* **What the task requires**: Can you copy the records word for word, starting with the line that contains "You are a computer-use" and going on through the line that contains "coord(151,524)", while leaving out the pictures?

* **Available records**:
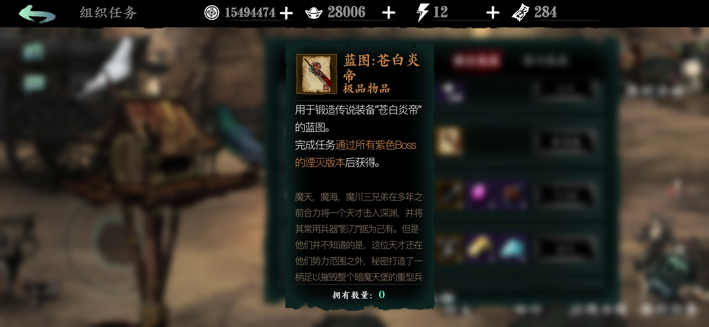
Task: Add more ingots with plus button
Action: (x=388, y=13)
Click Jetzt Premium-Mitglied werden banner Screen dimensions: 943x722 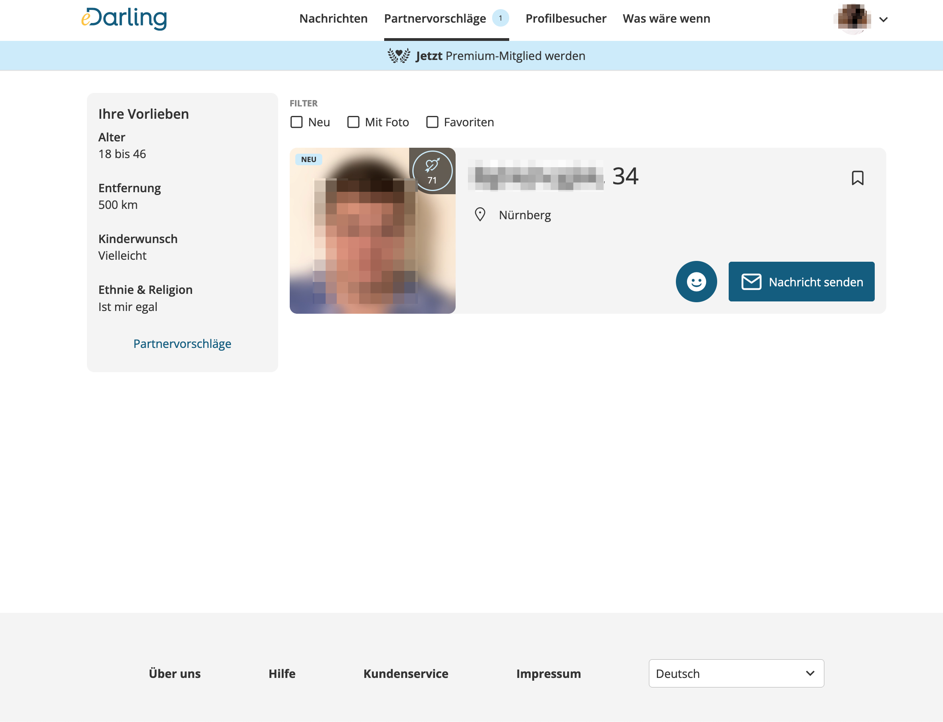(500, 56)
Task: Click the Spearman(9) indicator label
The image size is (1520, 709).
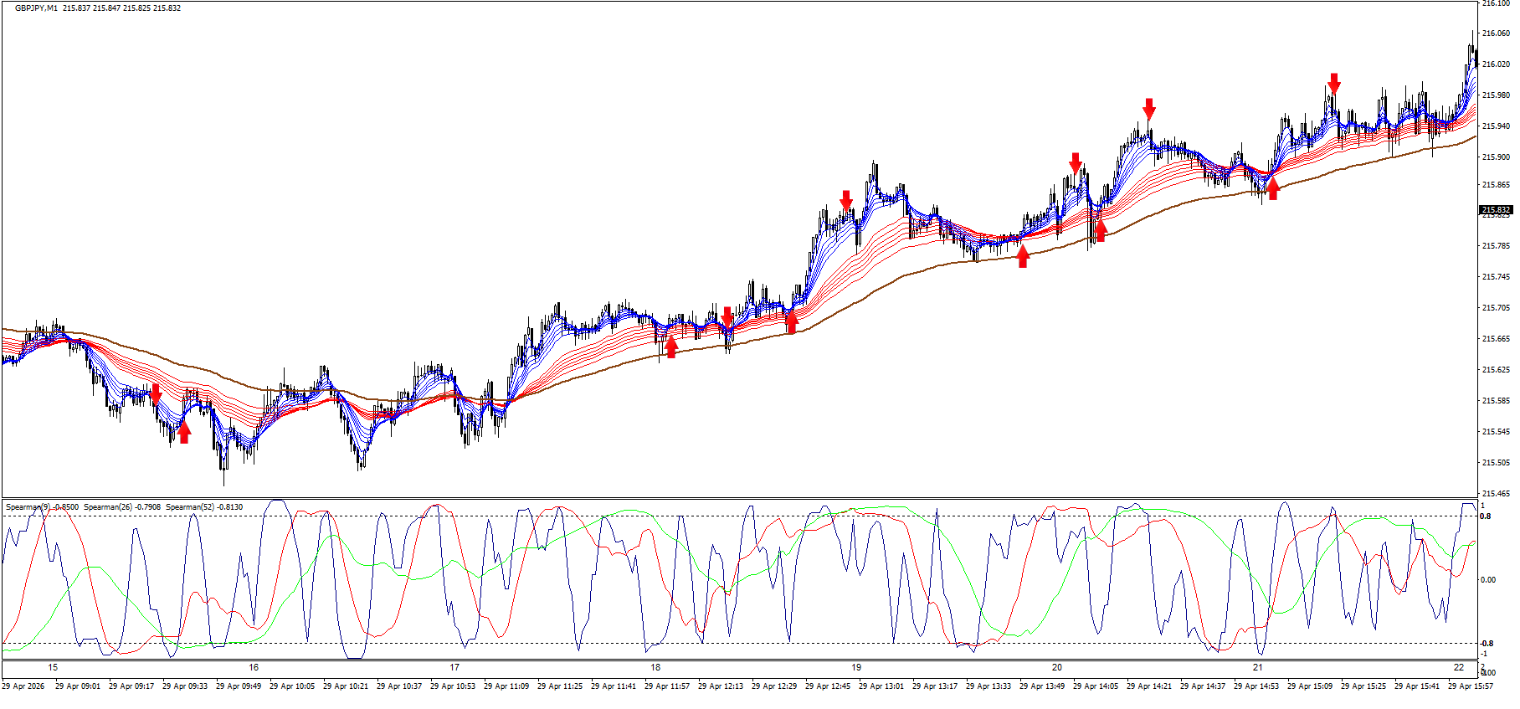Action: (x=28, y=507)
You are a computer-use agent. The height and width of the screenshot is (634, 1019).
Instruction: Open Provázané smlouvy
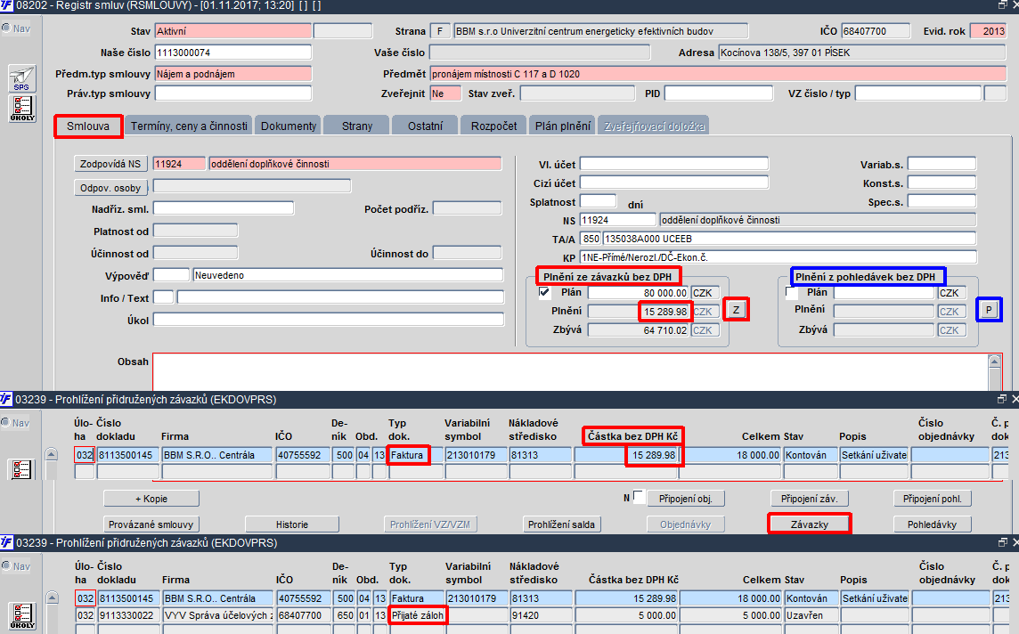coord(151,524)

==

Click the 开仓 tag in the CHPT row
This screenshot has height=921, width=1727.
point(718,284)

* **Finished exercise**:
You are a computer-use agent. The height and width of the screenshot is (634, 1019).
Instruction: Open Provázané smlouvy
coord(151,524)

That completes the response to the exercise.